The short answer is that it depends on how compelling the facts of your case are to prove you “detrimentally relied” on this "informal" agreement.  In other words, even though you may think you have an agreement to reduce the amount you have to pay, if that agreement is not made into a formal court order, are you at risk that your ex-spouse may change his/her mind and decides that he/she wants you to pay the full amount you were “ordered” to pay but did not for the last several years?  A recent case, known as Smith v. Smith addressed this issue and emphasized the need for parties to have post-divorce agreements formalized by a modification judgment.

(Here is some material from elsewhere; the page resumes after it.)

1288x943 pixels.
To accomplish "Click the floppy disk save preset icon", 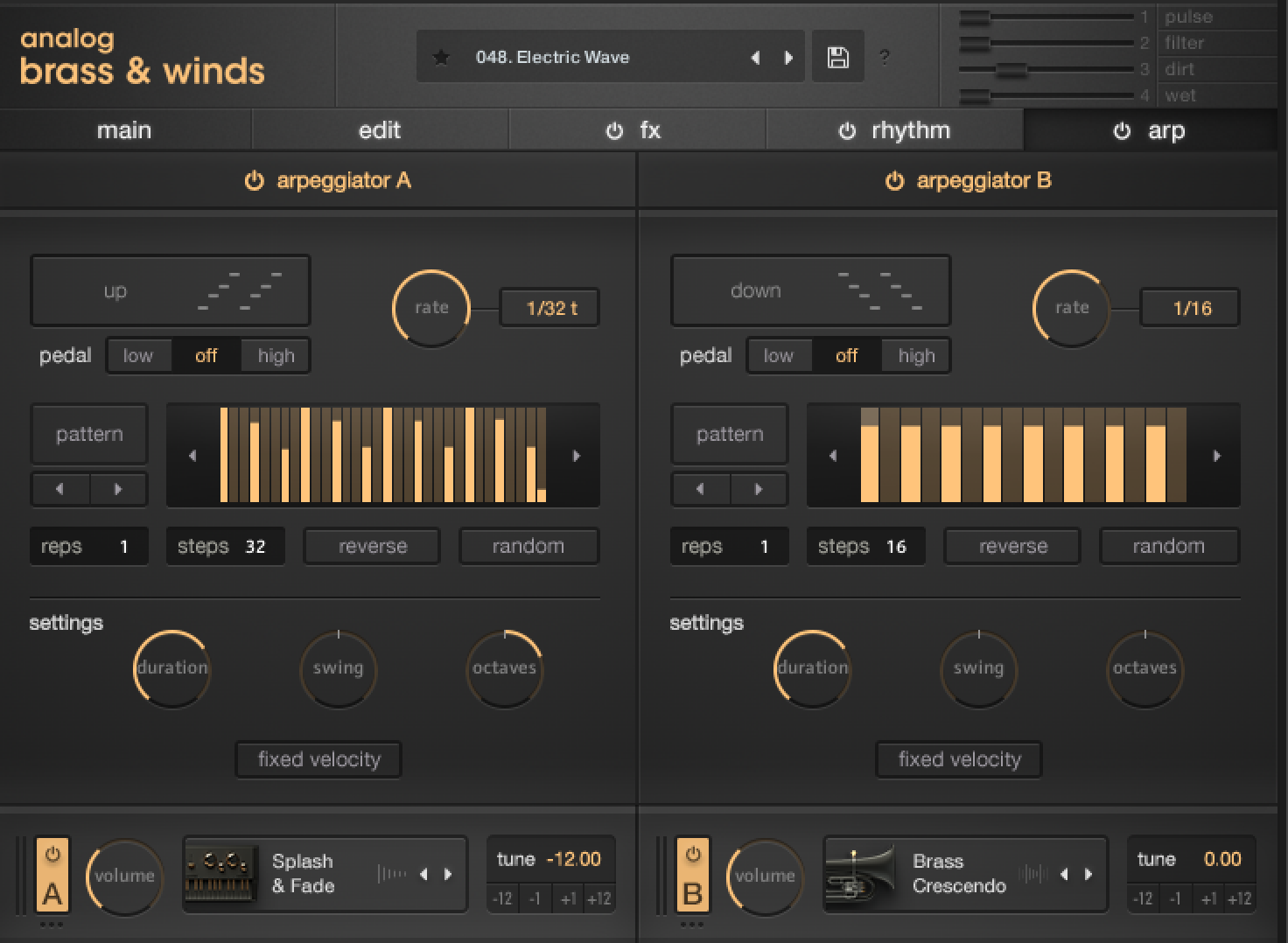I will coord(837,58).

In Smith, the husband and wife were divorced after a long-term marriage. Alimony was incorporated into the Judgment of Divorce, but after about a year of alimony payments per the Judgment of the divorce, the husband began reducing alimony payments steadily, over the next few years. There was evidence that the wife agreed to this reduction and that the husband relied on their informal agreement. No Complaint for Modification was filed with the Court, meaning that the alimony payments stated in the Judgment of Divorce were still applicable. A few years later, the wife filed a Complaint for Contempt with the Court, seeking $87,400 arrearage of alimony. The husband responded  that his former wife had agreed to these reductions, and that the reduced amount was  used to cover costs for the couple's emancipated children. The trial court found the husband not guilty of civil contempt, and the appeals court agreed.  However,  the issue of whether or not his alimony obligation should be retroactively modified was remanded to the trial court for further analysis.

The Smith case also confirmed that if there is evidence that the parties agreed to a reduction of support and the payor “detrimentally relied” on this post-divorce agreement, then a judge could give effect to that agreement to reduce support by “modifying” the alimony obligation retroactively (but not prospectively).  In this manner, a payor of alimony could be relieved from paying alimony that had gone unpaid because of a presumed, informal agreement that the alimony payor detrimentally relied on.  However, the operative would is, “could” and the Smith case made it clear that those statements should be analyzed in the broader context of the statutory section (M.G.L. Ch. 208 section 34) in which many factors are considered by a judge.  The takeaway here is that any informal agreement to reduce support should be incorporated into a formal order/judgment of the court.  Otherwise, the payor is a risk for significant litigation to obtain the relief he/she thought was agreed.